Skeleton

Als Kinder fuhren wir schon gerne mit dem Kopf voran auf verschneiten Hügeln hinunter. Skeleton-Piloten machen dies mit wachsender Begeisterung in der Eisbahn: bäuchlings stürzen sie sich in den Eiskanal mit einer Spitzengeschwindigkeit von bis ca. 120 km/h und das nicht mehr als 5 cm über dem Eis.

Dieser Sport verbindet Feingefühl mit aufregender Geschwindigkeit. Er erfordert von allen Piloten Ausdauer und Kraft. Der Skeleton-Fahrer startet mit einem Sprint über das Eis. Hierfür trainiert man den Muskelaufbau und Schnelligkeit. Im Eiskanal aber zählt vor allem Erfahrung. Die Kenntnis der Bahn, das Gespür für den Zustand des Eises, für die Ideallinie.

Auch das „Bobbahn-Skeleton“ hat eigene Entwicklungen durchlaufen. Ursprung des Skeleton-Schlittens war der Cresta-Schlitten. Anfangs fuhr man, wie beim Cresta, ebenfalls mit Rollsitz.Dieser Kufensport sieht gefährlicher und spektakulärer aus als er ist. Wer den „Kopf-voran-Sport“ bereits kennt, ist entweder fasziniert oder verhöhnt die Piloten als Verrückte. Vielleicht deshalb, weil er so ungewöhnlich scheint.

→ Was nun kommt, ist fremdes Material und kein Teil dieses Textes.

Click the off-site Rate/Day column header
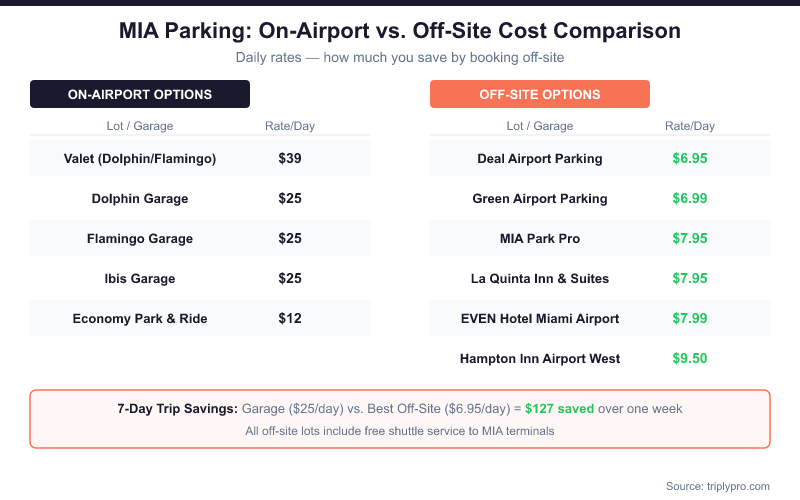This screenshot has height=500, width=800. (x=690, y=126)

Damals hielt man sich noch vorne am Schlitten fest. Im Laufe der Jahre wurde Material und Haltung sowie Ausrüstung verbessert. Die so genannte Kamikaze-Haltung der Cresta-Fahrer schauten einige Sportler ab.
Anfangs zwar noch belächelt, doch 1974 wurde auch diese Haltung fest übernommen. Viele Fahrer mussten sich erst einmal daran gewöhnen. Bald stellte man aber fest, dass dadurch wesentlich schnellere Zeiten gefahren werden konnten. Am Schlitten selber mussten einige Änderungen vorgenommen werden. Der Rollsitz wurde ersetzt durch eine feste Wanne, an der die zukünftigen Haltebügel für die neue Haltung angeschweißt wurden.